In late 1930s, the ethnologist Mats Rehnberg found some bagpipes in the collections of the museum Nordiska museet, and he wrote a thesis on the subject. Rehnberg managed to find the last carrier of Swedish bagpipe tradition, Gudmunds Nils Larsson in the village Dala-Järna. Rehnberg visited Larsson together with a music teacher, Ture Gudmundsson, who managed to reconstruct an instrument, with which Ture later played and recorded two tunes for the national publicly funded radio broadcaster Sveriges Radio.
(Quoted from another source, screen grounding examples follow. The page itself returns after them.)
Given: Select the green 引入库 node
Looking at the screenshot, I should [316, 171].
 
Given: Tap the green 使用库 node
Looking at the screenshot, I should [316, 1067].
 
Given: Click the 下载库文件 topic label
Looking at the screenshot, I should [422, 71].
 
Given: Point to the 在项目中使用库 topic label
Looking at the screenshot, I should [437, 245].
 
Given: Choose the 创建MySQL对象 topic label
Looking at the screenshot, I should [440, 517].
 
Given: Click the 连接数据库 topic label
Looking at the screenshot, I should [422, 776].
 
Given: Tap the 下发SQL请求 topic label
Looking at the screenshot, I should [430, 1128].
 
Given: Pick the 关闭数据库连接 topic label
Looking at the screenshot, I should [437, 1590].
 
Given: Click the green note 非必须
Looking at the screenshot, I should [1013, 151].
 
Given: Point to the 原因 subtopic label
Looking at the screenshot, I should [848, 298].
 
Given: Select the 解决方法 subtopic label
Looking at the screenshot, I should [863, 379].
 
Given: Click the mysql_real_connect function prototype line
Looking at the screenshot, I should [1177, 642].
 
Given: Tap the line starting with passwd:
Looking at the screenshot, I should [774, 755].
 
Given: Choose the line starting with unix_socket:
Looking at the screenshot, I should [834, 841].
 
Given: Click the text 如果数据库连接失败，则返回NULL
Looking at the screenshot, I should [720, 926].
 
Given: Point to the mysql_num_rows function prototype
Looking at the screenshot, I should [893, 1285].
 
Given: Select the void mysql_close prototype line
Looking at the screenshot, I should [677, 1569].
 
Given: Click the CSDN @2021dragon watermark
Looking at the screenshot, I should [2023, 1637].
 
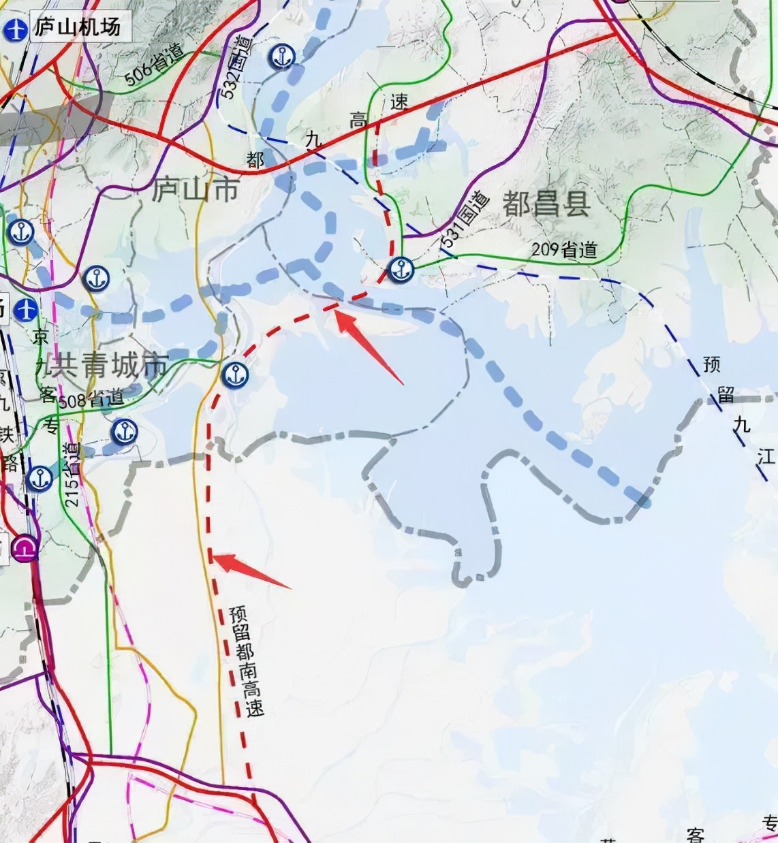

During the following decades only a few instruments were made, until 1981 when woodworker Leif Eriksson (pipemaker) started to manufacture a model of bagpipes that he himself had developed, and the folk fiddler Per Gudmundson learned to play it. Eriksson's bagpipes was a compromise between the roughly ten different instruments held in museums, and he made some slight modifications to make the instruments better suited for playing with other instruments such as the fiddle.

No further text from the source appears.